Tell me more, CVUSD Board President John Andersen, about your love of transparency... I know how much you love to talk about it from the dais.
Would you like to be transparent regarding the public information request you filed to the California Department of Education (CDE) regarding not only any exchanges that detailed the reason for the removal of the annotations (for the opt-out policy you fast-tracked into approval while holding a book expenditure approval hostage until you got the vote you wanted), but also the names and exchanges of community members who corresponded with the CDE regarding this topic?
Why do you want names, John? We've already seen another board member aligned with your board majority retaliate against a constituent with who he disagreed with. What would be your reasoning for needing names? Would you or your fellow board majority members seek retaliation against teachers or community members who corresponded with the CDE?
Would you like to be transparent about the fact that you did not do this with board approval (other board members were not aware of this action), and you spent more than $1,000 of district money to do so? We, the public, only learned of this after Dr. Connolly brought up that it had been brought to her attention, and she had no prior knowledge.
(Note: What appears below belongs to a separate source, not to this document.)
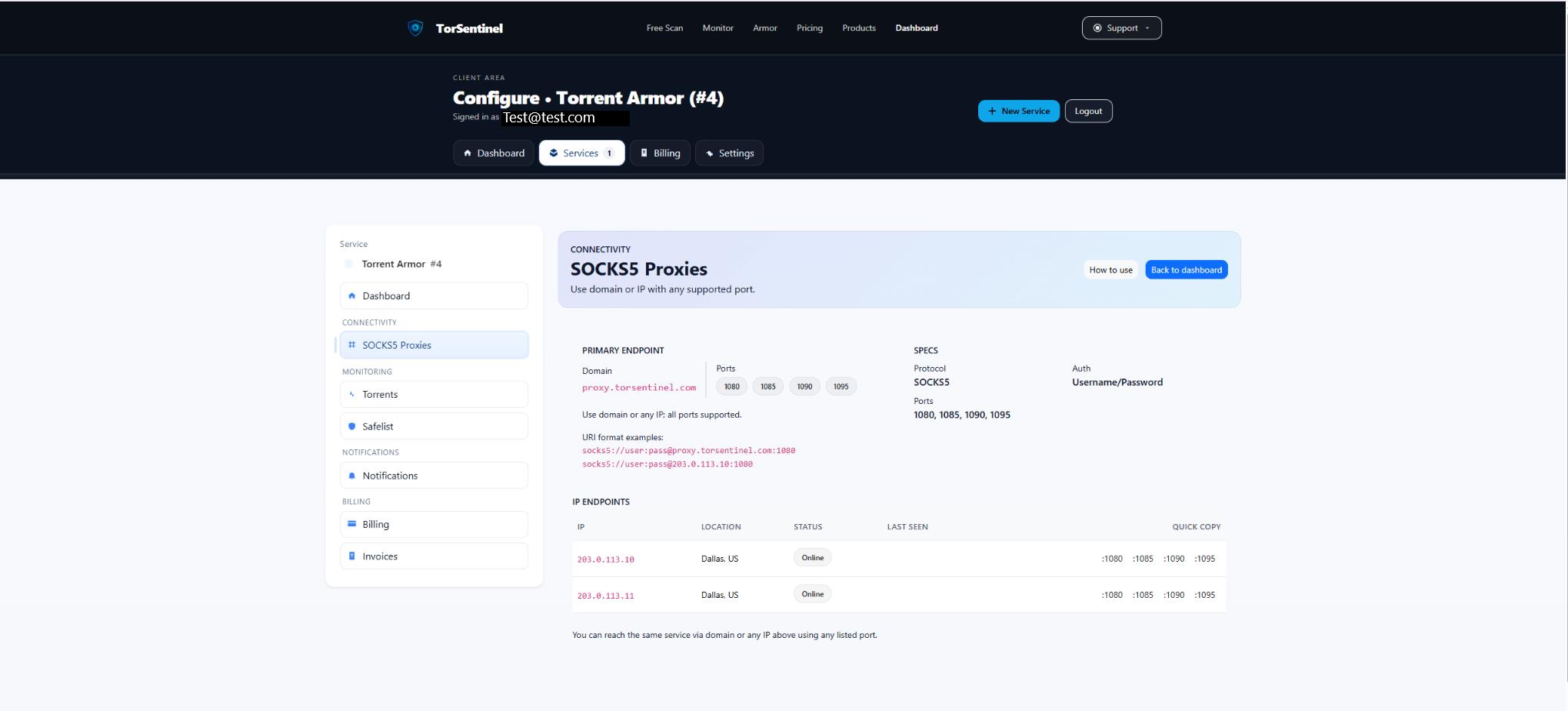Viewport: 1568px width, 711px height.
Task: Click the TorSentinel shield logo
Action: 415,28
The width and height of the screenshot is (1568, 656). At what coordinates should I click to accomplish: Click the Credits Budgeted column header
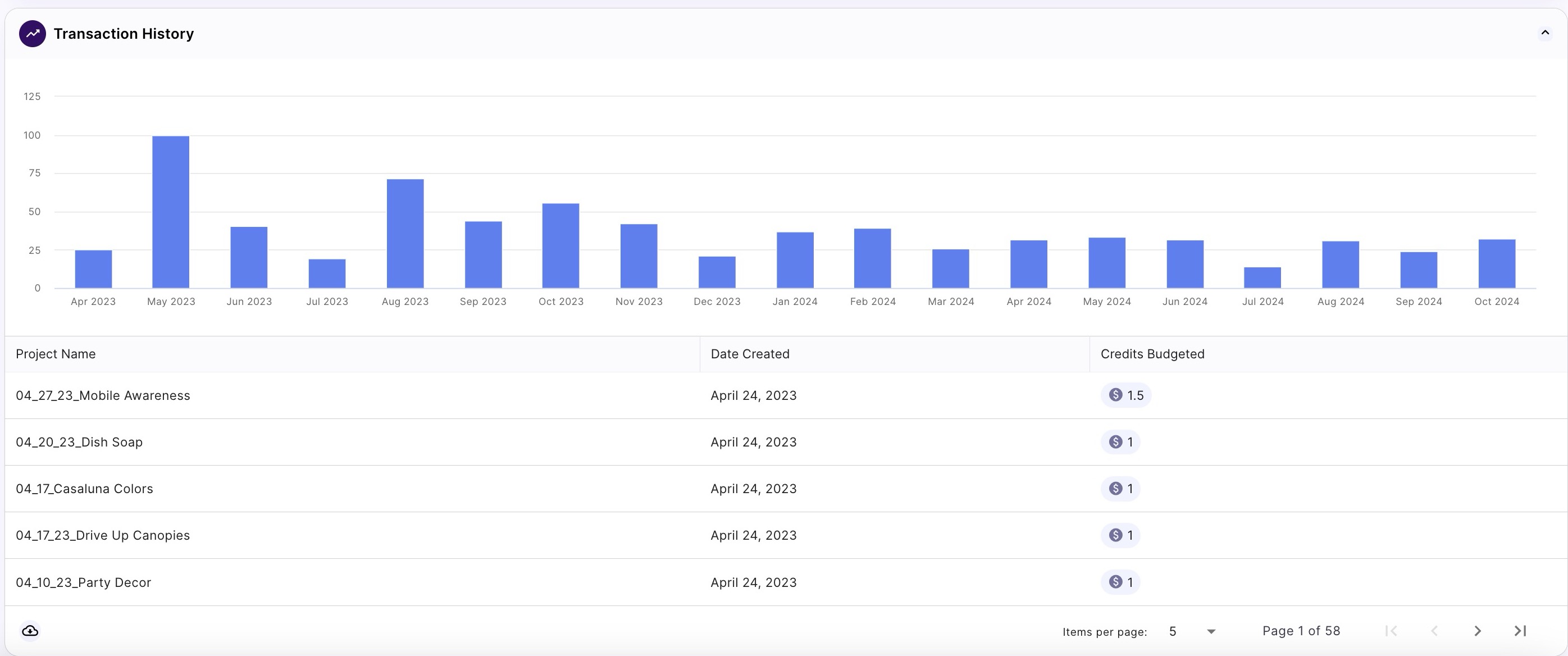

And...a law firm in Oakland? Per the firm's website:
"Our attorneys can help school districts develop charter policies, assist with petition review, oversight issues, renewal and revocation issues, develop MOUs and evaluate and solve charter facility concerns. Our charter school attorneys also are frequently requested to speak to educational associations on problem solving charter issues."
Above is John Andersen's request.
Upon learning about this at the meeting, parents, with reason, were outraged to hear about the money Mr. Andersen used, and to learn that they had potentially been targeted.
Want to read the documents/exchanges the CDE sent back? Here's the PDF. It's public information.
Want a recap of some of the important points from the above document? Indivisible Conejo did some of that heavy lifting, compiling a few excerpts, below:
"It's clear from the back-and-forth among CDE professionals that they consider Sandee Everett's opt-out policy profoundly unwise and unhealthy, educationally speaking. And the final proposal to delete the "caveats" (as they call the annotations) -- which we've uploaded here -- shows that our board's misuse of them was the direct cause of the CDE's decision to get out of the business of offering judgments on the "maturity" of literature.
(That memo, by the way, undercuts recent statements from the CDE to both the Thousand Oaks Acorn and the Ventura County Star that the annotations were deleted as a result of a routine "periodic review," and not because of our board majority's actions.)
We encourage you to read the attached memo in its entirety. In addition, here are some quotes pulled from the correspondence among CDE officials concerning the "caveats" and their use in the CVUSD policy.
1. "The caveat is meant as a tool to assist in selecting literature, not to censure it."
2. "What are your thoughts on just removing the caveat entirely from individual annotations? I don’t particularly want to give people an avenue for excluding books, especially for vulnerable students."
3. "All of this has me thinking more deeply about the caveat and the appropriateness of it...I am also concerned that there is a morality aspect to this -- what is considered "mature"? For example, a kiss shared between a heterosexual teen couple might not be considered mature, but a kiss shared between a LGBTQ teen couple might have been. And then a lot of classics have mature themes, but have they received the caveat? 'Of Mice and Men' certainly has mature themes, but that does not have the caveat. So, essentially, I am concerned about us making a judgment on the "maturity" of literature. What could be considered to have mature themes could vary wildly, based on the audience...Adults shouldn't let a subjective caveat on the List make a decision for them as to whether a book is appropriate for a child."
4. "I do not believe that one school district has the right to demand that we censor or warn students and/or parents about the suitability of a book... In a way this smacks of censorship, and I for one would rather resign from the committee than be a part of this."
5. "[I] sure hope that district doesn’t bow to a handful of parents."
6. "We are not comfortable at this point with stakeholders using CDE statements to develop their policies that could be perceived as censorship."
7. "We started off the call with a summary of the issue at Conejo Valley USD...The caveats, while they may have been appropriate when they were conceived, may no longer be appropriate in today’s educational context."
8. "Just wanted to let you know that we were able to remove all of the caveats we found. We’re continuing to go through the database to see if there is any other, non-standard language that serves as a warning, but the two main statements that Conejo was using are now gone. 😀""
Come November 6, 2018, I'M SAYING #ADIOSANDERSEN at the polls and voting in candidates who respect good governance, our students and our teachers.